When it comes to markets, however, we love to put things in categories; large cap/small cap, tech/industrial, consumer staples/consumer discretionary... the list of divisions is seemingly endless.

As with people, these groups make things more orderly in some ways, but are inherently unfair. Just because Wal-Mart (WMT) had a bad quarter that doesn’t necessarily mean that Costco (COST) did too, but that stock will drop on bad earnings from WMT. Problems in Detroit don’t mean that North Carolina Munis are in trouble, but a hint of a municipal bankruptcy will see the whole market come under pressure.

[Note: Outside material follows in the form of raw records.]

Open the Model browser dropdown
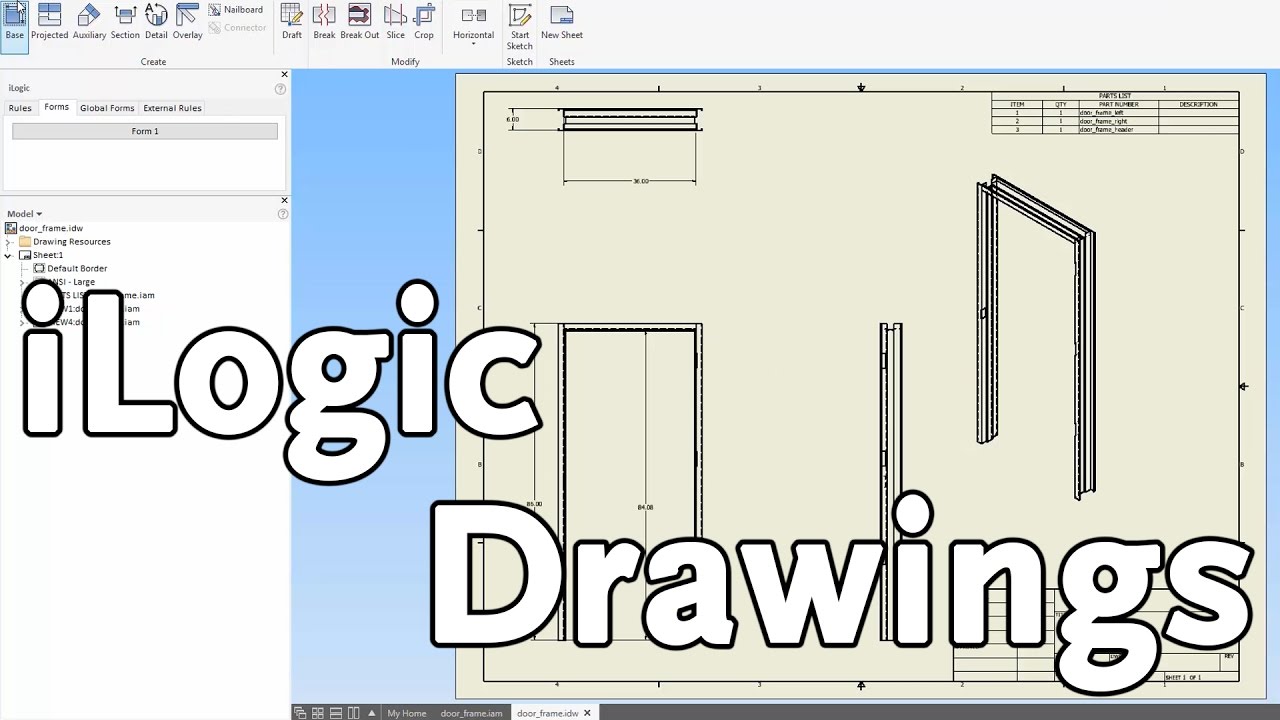Viewport: 1280px width, 720px height. pyautogui.click(x=25, y=214)
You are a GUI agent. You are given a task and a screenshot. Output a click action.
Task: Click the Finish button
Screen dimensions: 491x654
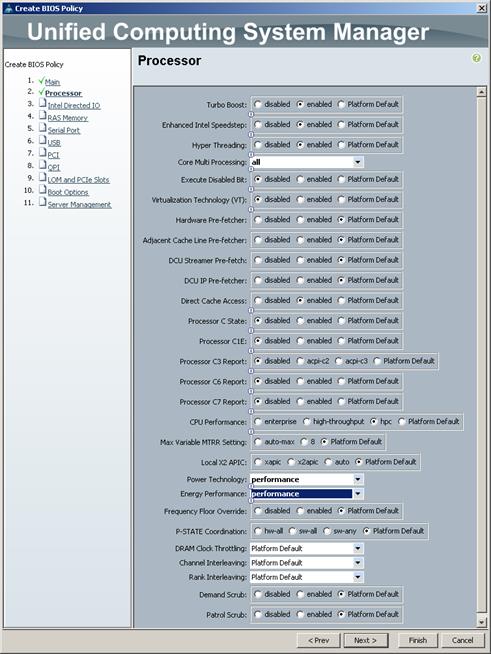pos(418,640)
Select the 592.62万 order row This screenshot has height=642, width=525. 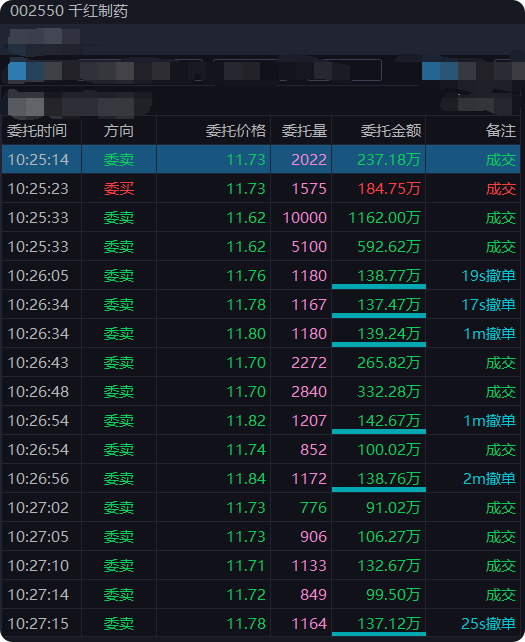(261, 246)
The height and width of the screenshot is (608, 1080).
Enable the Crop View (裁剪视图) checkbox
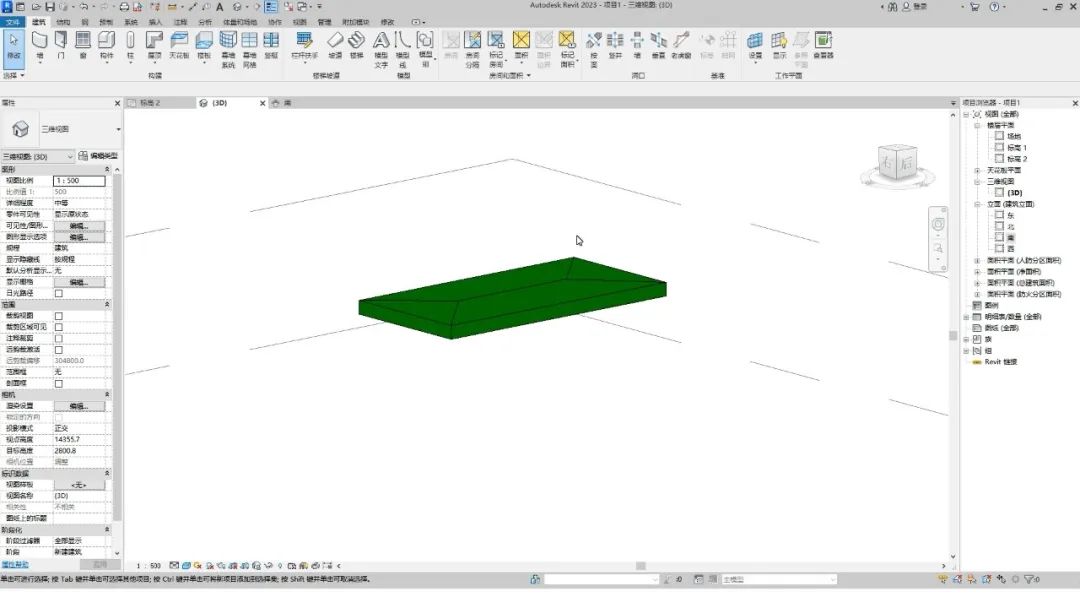[x=58, y=316]
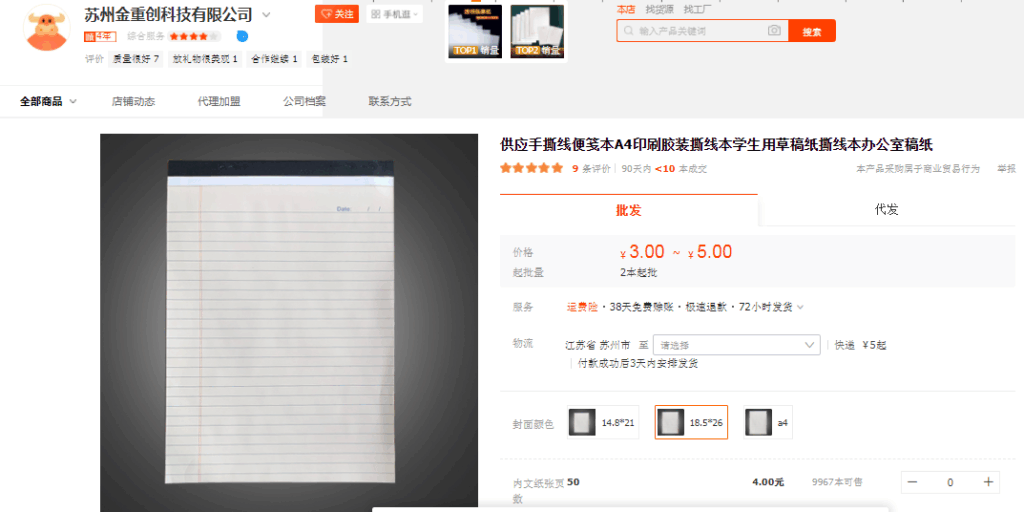
Task: Click the heart 关注 follow button
Action: (x=337, y=14)
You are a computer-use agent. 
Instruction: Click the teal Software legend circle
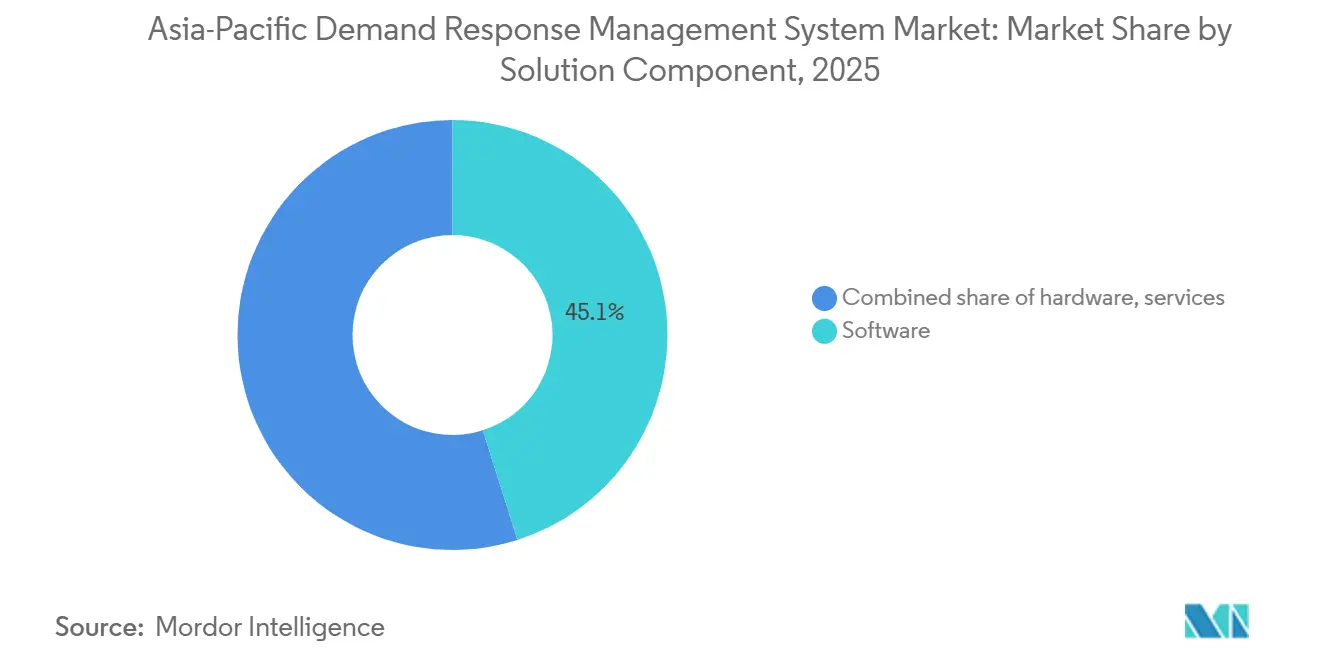[825, 331]
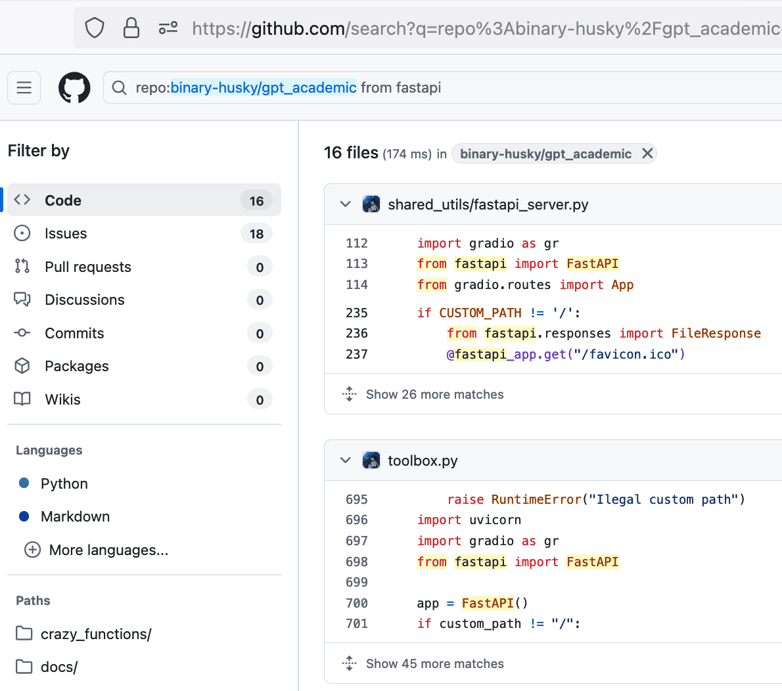The image size is (782, 691).
Task: Show 45 more matches in toolbox.py
Action: point(434,664)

This kind of contagion is yet another example of something that I refer to regularly; markets overreact, particularly to bad news. We are seeing that now in emerging markets, and that sets up an opportunity.

So far this year, the “collapse” in emerging markets has been the big financial story. First, let’s put a little perspective on this "collapse."

VWO

Using the Vanguard Emerging Market ETF (VWO) as a proxy for those markets as a whole, we can see that from the end of last year to yesterday’s close, VWO lost 8.4%. Now an 8.4% drop in a month is nothing to be sneezed at, but is it really such a disaster in a very volatile area? If that causes you to lose sleep then I would venture to suggest that you shouldn’t have had that much money in emerging markets in the first place.

There are problems, of course. It is easy to say with hindsight, but when Turkey’s Central Bank began intervening to support their currency the writing was on the wall. The forex market sees intervention such as that as a sign of weakness and an opportunity. Once the markets smell trouble there is little that a country’s authorities can do; if the Turkish Central bank thinks it can overwhelm a market that has successfully taken on the Bank of England, for example, it is a little naïve.

The initial pressure on the currency wouldn’t have come if there weren’t problems, however, and the problems came from the fact that the world is re-adjusting after a period of low interest rates. Put simply, as the return for investing in less volatile developed markets increases, so money moves there from the more risky developing world, putting downward pressure on an emerging market country’s currency.

Turkey, then, has its problems, as do Argentina, Russia and others, but the likelihood is that the contagion from those problems will result in an opportunity elsewhere.

Just such an opportunity may well be shaping up in Mexico. The iShares Mexico ETF (EWW) has been dragged down with the others and has also lost around 8% this month. Remember, the root cause of this problem for emerging markets is rising interest rates around the world.

Those rates are edging higher as the Federal Reserve here in the US begins to exit QE and that is possible because economic conditions here are improving. Now consider that Mexico does around 80% of its international trade with the US. Does it seem right that the Mexican market is being pounded because its biggest trading partner is strengthening?

No, it doesn’t to me either. As I hinted at earlier, any investment in an emerging market has a high degree of risk, and buying EWW at these depressed levels is no exception. It could be that January has just been the beginning of a bad year for emerging markets as a whole and the worst is yet to come, but I doubt it.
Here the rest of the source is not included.